And the judge may twist your words
Authored by: scav on Monday, April 22 2013 @ 05:22 AM EDT

IIRC, one of the problems Simon Singh faced in defending against the spurious libel attack by chiropracters was that the judge in the case interpreted his use of the word "bogus" out of context and in such a way that he would be left with an impossible task of proving that the plaintiff had knowingly and fraudulently promoted chiropractic treatments. Whereas it was clear in context that he had only claimed that the treatments they promoted for certain conditions were bogus in the sense of being unsupported by any evidence.

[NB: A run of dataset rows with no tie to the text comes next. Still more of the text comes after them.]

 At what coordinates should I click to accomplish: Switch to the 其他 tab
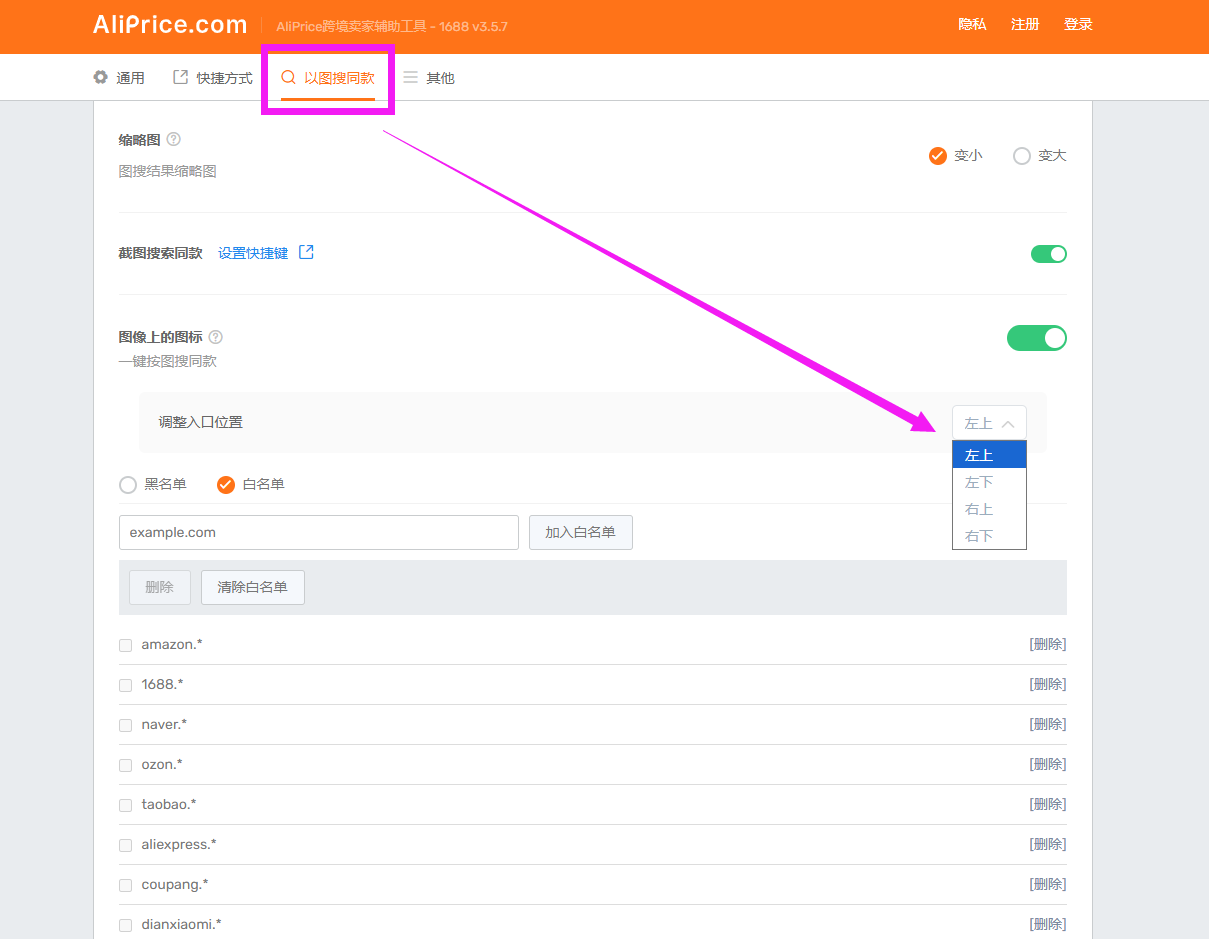point(429,78)

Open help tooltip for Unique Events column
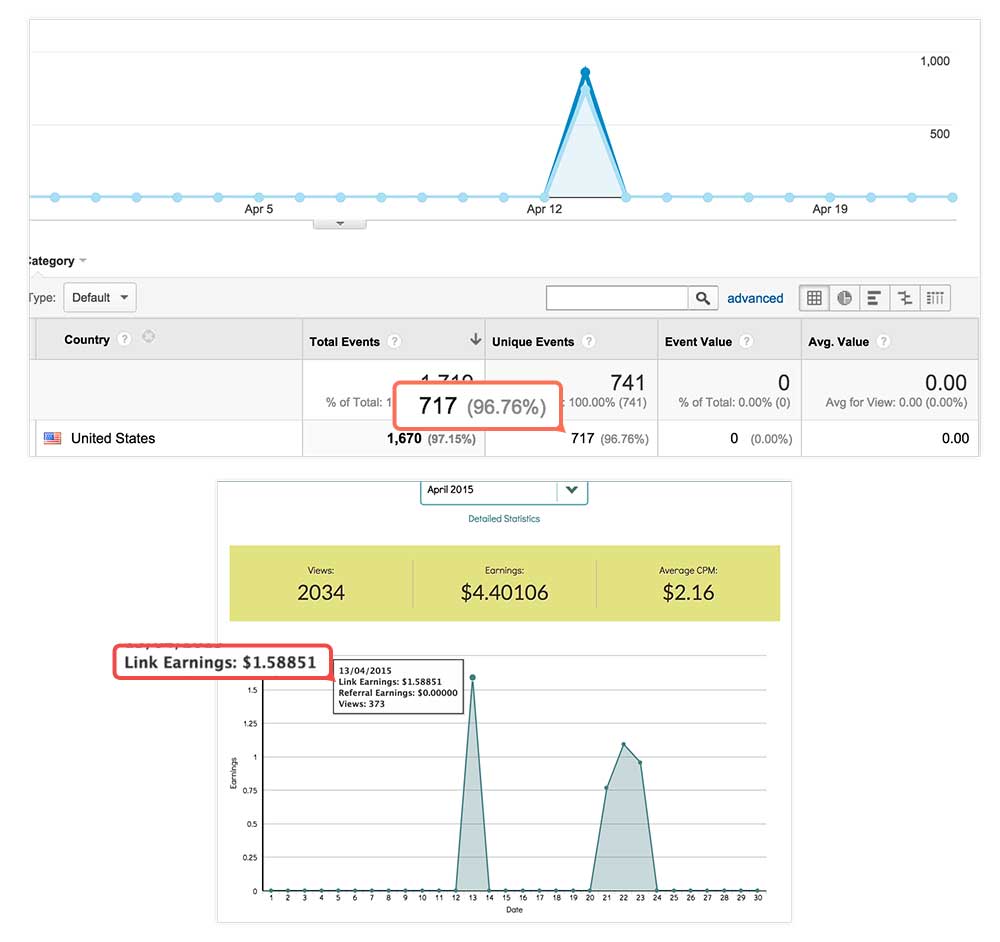tap(590, 340)
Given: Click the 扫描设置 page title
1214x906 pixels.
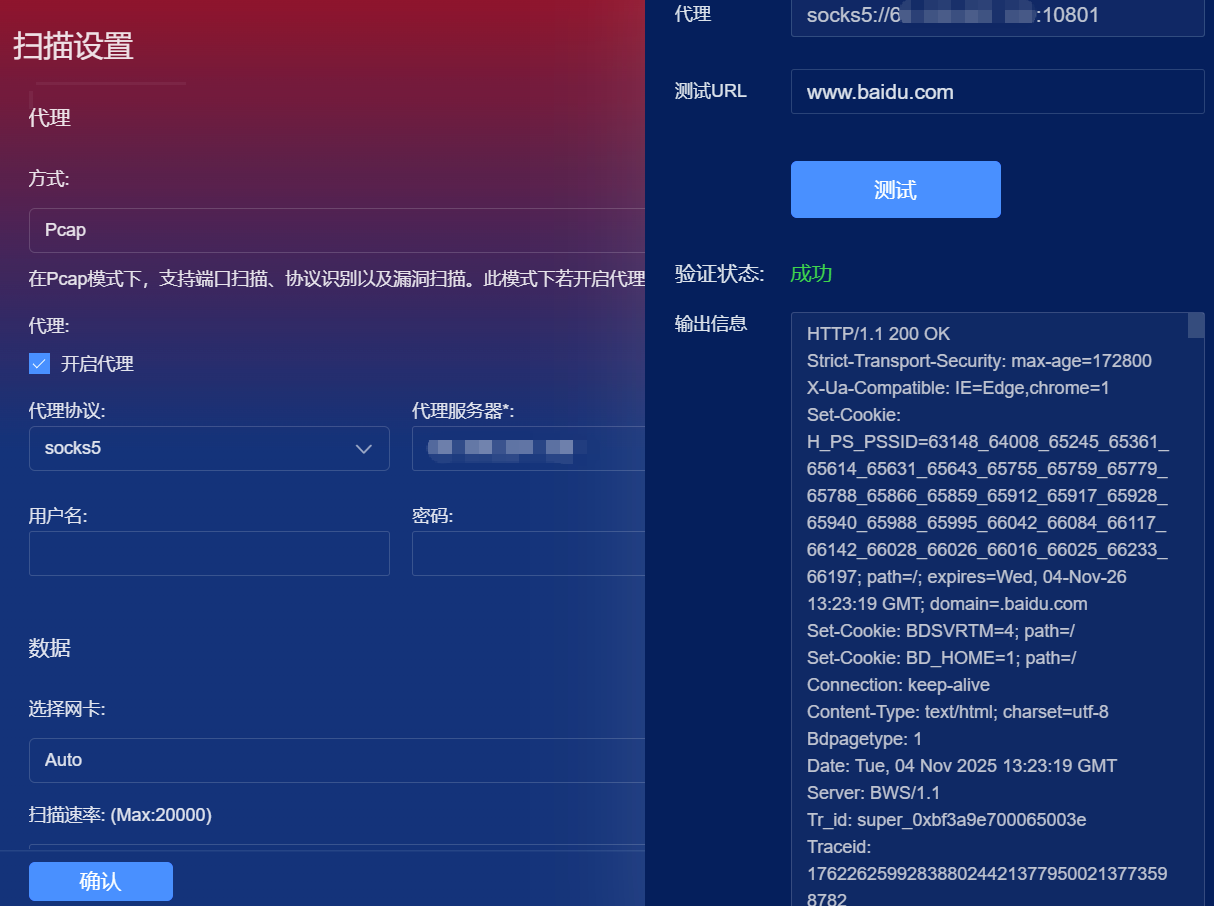Looking at the screenshot, I should [73, 46].
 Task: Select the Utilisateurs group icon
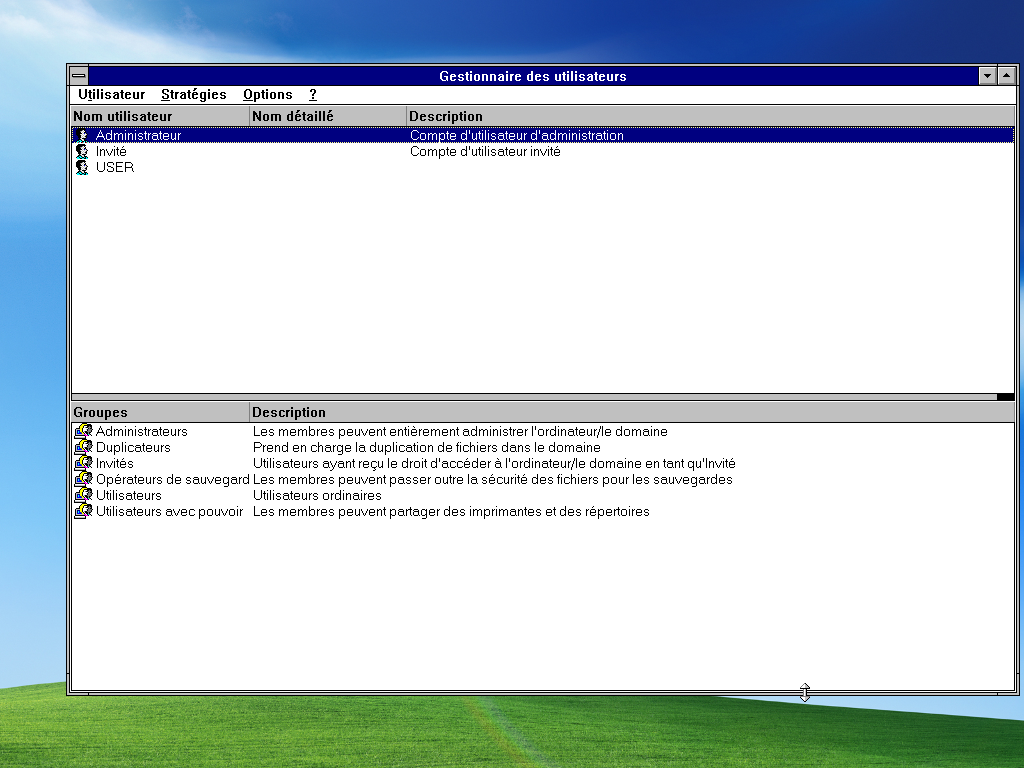coord(85,495)
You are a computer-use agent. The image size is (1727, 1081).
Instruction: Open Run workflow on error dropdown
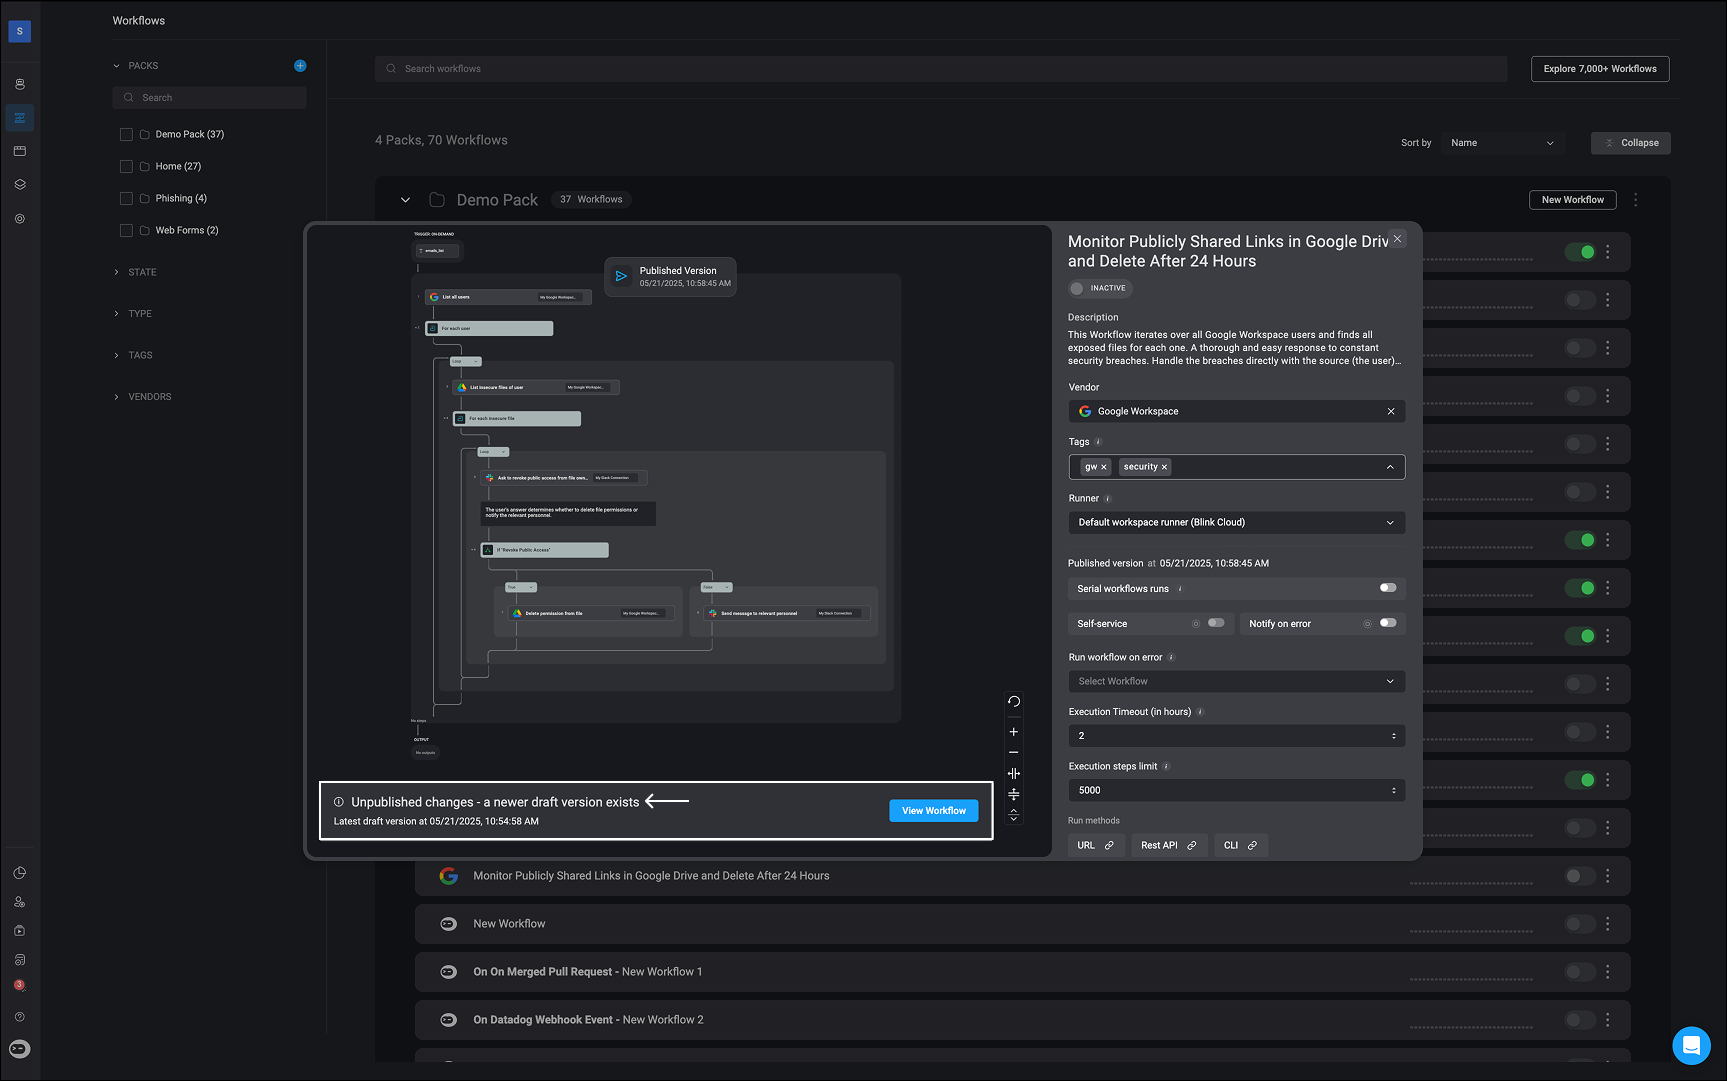pyautogui.click(x=1236, y=681)
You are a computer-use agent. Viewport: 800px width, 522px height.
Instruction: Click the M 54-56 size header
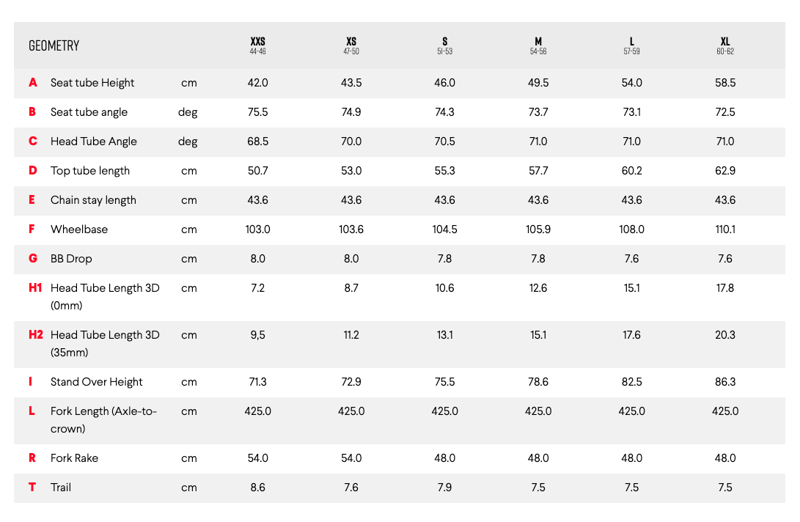coord(538,46)
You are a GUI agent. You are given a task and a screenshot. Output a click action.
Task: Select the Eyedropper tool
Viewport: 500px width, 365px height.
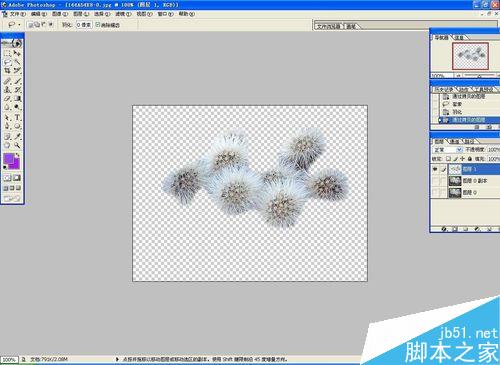[17, 136]
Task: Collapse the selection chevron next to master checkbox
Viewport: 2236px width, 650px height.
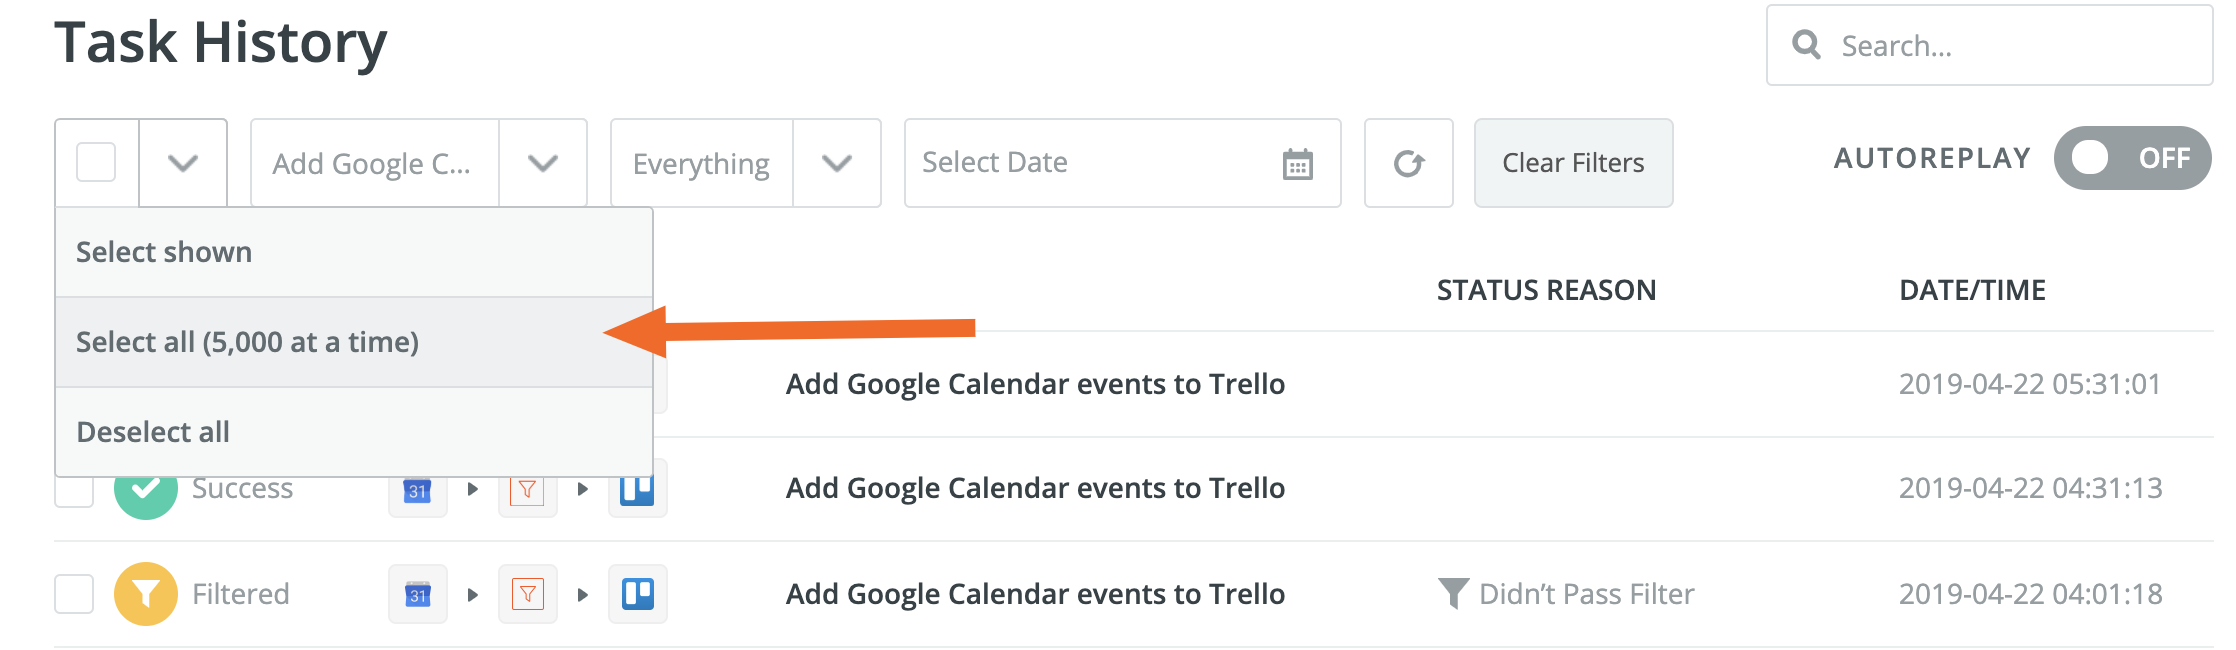Action: [183, 163]
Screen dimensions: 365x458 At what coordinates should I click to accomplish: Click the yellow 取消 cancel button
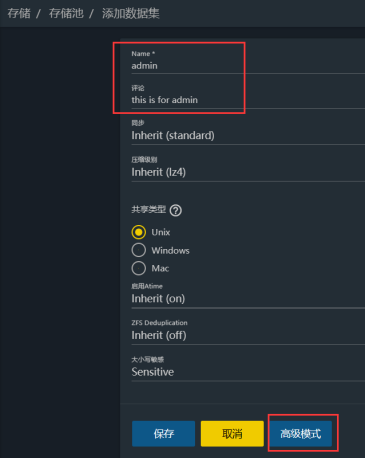click(x=232, y=434)
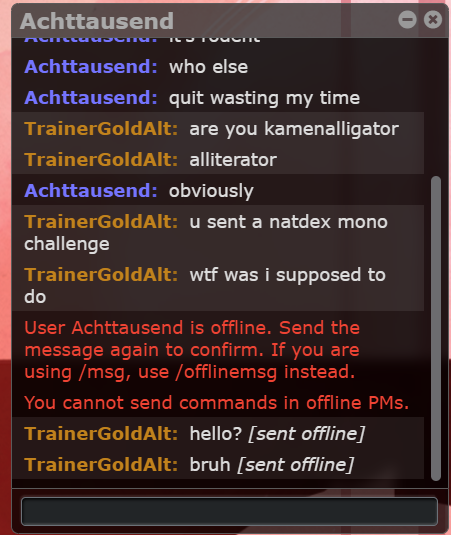Click the 'are you kamenalligator' message text

pyautogui.click(x=294, y=129)
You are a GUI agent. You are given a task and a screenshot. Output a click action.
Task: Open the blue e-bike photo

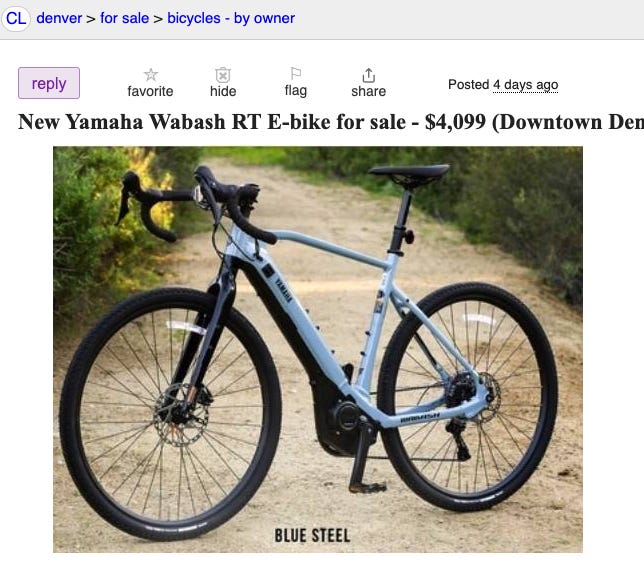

He appealed this bogus interpretation and eventually prevailed. Meanwhile the British Chiropractic Association (or whatever) Striesanded themselves into a bit of a predicament, so it all turned out OK :)

---
The emperor, undaunted by overwhelming evidence that he had no clothes, redoubled his siege of Antarctica to extort tribute from the penguins.

[ Reply to This | Parent | # ]

You could be right
Authored by: cricketjeff on Monday, April 22 2013 @ 10:14 AM EDT
The real problem is that getting to court to make your point, to show that on
the balance of probabilities the statement you made was factual, is so
unbelievably expensive and the cost of failing is even higher.

In both our countries justice is sacrificed by the impossibility of ordinary
people being able to afford it.



---
There is nothing in life that doesn't look better after a good cup of tea.